Provided information:
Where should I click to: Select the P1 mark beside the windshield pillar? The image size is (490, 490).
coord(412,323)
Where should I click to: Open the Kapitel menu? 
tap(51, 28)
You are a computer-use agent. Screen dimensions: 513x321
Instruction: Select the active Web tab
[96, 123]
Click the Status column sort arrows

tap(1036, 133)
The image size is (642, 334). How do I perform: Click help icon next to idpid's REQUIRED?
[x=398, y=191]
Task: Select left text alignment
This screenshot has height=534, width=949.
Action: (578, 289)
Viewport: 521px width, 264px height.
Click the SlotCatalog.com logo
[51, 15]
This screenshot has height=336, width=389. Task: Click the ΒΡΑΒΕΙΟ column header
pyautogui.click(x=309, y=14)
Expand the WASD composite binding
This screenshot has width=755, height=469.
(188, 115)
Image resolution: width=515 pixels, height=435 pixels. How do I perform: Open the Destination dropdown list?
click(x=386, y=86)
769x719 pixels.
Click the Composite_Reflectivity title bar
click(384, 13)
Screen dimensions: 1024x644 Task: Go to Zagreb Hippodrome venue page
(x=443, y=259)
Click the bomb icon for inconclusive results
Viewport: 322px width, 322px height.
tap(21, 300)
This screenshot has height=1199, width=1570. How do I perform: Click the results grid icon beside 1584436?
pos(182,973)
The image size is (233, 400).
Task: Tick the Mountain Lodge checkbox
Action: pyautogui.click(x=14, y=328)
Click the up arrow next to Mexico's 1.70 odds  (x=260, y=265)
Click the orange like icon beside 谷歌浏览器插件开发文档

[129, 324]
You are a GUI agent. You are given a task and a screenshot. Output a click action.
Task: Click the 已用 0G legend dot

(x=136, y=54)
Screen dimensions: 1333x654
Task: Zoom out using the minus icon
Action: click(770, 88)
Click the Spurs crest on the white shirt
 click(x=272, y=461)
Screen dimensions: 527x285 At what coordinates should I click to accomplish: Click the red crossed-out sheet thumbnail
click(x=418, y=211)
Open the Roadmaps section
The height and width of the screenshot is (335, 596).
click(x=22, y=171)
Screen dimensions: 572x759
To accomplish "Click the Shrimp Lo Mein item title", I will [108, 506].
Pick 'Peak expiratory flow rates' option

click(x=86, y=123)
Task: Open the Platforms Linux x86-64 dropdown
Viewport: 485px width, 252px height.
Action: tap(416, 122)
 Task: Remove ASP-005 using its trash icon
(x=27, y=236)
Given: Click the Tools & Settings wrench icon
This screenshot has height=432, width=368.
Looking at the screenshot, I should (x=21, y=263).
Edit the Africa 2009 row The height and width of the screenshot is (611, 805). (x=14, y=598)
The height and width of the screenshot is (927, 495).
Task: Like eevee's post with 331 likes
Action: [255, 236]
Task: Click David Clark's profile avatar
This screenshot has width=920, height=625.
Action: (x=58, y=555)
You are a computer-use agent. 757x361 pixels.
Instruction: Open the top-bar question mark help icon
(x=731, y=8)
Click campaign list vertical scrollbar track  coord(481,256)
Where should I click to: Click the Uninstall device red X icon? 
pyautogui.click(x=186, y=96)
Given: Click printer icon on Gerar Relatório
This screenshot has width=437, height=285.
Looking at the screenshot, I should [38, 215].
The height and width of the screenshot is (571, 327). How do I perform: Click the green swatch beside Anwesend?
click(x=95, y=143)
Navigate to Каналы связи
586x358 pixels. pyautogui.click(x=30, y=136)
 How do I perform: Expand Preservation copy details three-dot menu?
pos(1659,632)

Task goal:
Rewrite all of the records above, changing "How do I perform" to "How can I" and leaving everything else as it is.

Output of the exercise:
Where should I click to: Select the P1 mark beside the windshield pillar? The image size is (490, 490).
coord(412,323)
Where should I click to: Open the Kapitel menu? 
tap(51, 28)
You are a computer-use agent. Screen dimensions: 513x321
Instruction: Select the active Web tab
[96, 123]
Click the Status column sort arrows

tap(1036, 133)
The image size is (642, 334). How can I: Click help icon next to idpid's REQUIRED?
[x=398, y=191]
Task: Select left text alignment
This screenshot has height=534, width=949.
Action: (578, 289)
Viewport: 521px width, 264px height.
Click the SlotCatalog.com logo
[51, 15]
This screenshot has height=336, width=389. Task: Click the ΒΡΑΒΕΙΟ column header
pyautogui.click(x=309, y=14)
Expand the WASD composite binding
This screenshot has width=755, height=469.
(188, 115)
Image resolution: width=515 pixels, height=435 pixels. How can I: Open the Destination dropdown list?
click(x=386, y=86)
769x719 pixels.
Click the Composite_Reflectivity title bar
click(384, 13)
Screen dimensions: 1024x644 Task: Go to Zagreb Hippodrome venue page
(x=443, y=259)
Click the bomb icon for inconclusive results
Viewport: 322px width, 322px height.
tap(21, 300)
This screenshot has height=1199, width=1570. How can I: Click the results grid icon beside 1584436?
pos(182,973)
The image size is (233, 400).
Task: Tick the Mountain Lodge checkbox
Action: pyautogui.click(x=14, y=328)
Click the up arrow next to Mexico's 1.70 odds  (x=260, y=265)
Click the orange like icon beside 谷歌浏览器插件开发文档

[129, 324]
You are a GUI agent. You are given a task and a screenshot. Output a click action.
Task: Click the 已用 0G legend dot

(x=136, y=54)
Screen dimensions: 1333x654
Task: Zoom out using the minus icon
Action: click(770, 88)
Click the Spurs crest on the white shirt
 click(x=272, y=461)
Screen dimensions: 527x285 At what coordinates should I click to accomplish: Click the red crossed-out sheet thumbnail
click(x=418, y=211)
Open the Roadmaps section
The height and width of the screenshot is (335, 596).
click(x=22, y=171)
Screen dimensions: 572x759
To accomplish "Click the Shrimp Lo Mein item title", I will [108, 506].
Pick 'Peak expiratory flow rates' option

click(x=86, y=123)
Task: Open the Platforms Linux x86-64 dropdown
Viewport: 485px width, 252px height.
Action: tap(416, 122)
 Task: Remove ASP-005 using its trash icon
(x=27, y=236)
Given: Click the Tools & Settings wrench icon
This screenshot has height=432, width=368.
Looking at the screenshot, I should (x=21, y=263).
Edit the Africa 2009 row The height and width of the screenshot is (611, 805). (x=14, y=598)
The height and width of the screenshot is (927, 495).
Task: Like eevee's post with 331 likes
Action: [255, 236]
Task: Click David Clark's profile avatar
This screenshot has width=920, height=625.
Action: (x=58, y=555)
You are a computer-use agent. 757x361 pixels.
Instruction: Open the top-bar question mark help icon
(x=731, y=8)
Click campaign list vertical scrollbar track  coord(481,256)
Where should I click to: Click the Uninstall device red X icon? 
pyautogui.click(x=186, y=96)
Given: Click printer icon on Gerar Relatório
This screenshot has width=437, height=285.
Looking at the screenshot, I should [38, 215].
The height and width of the screenshot is (571, 327). How can I: Click the green swatch beside Anwesend?
click(x=95, y=143)
Navigate to Каналы связи
586x358 pixels. pyautogui.click(x=30, y=136)
 How can I: Expand Preservation copy details three-dot menu?
pos(1659,632)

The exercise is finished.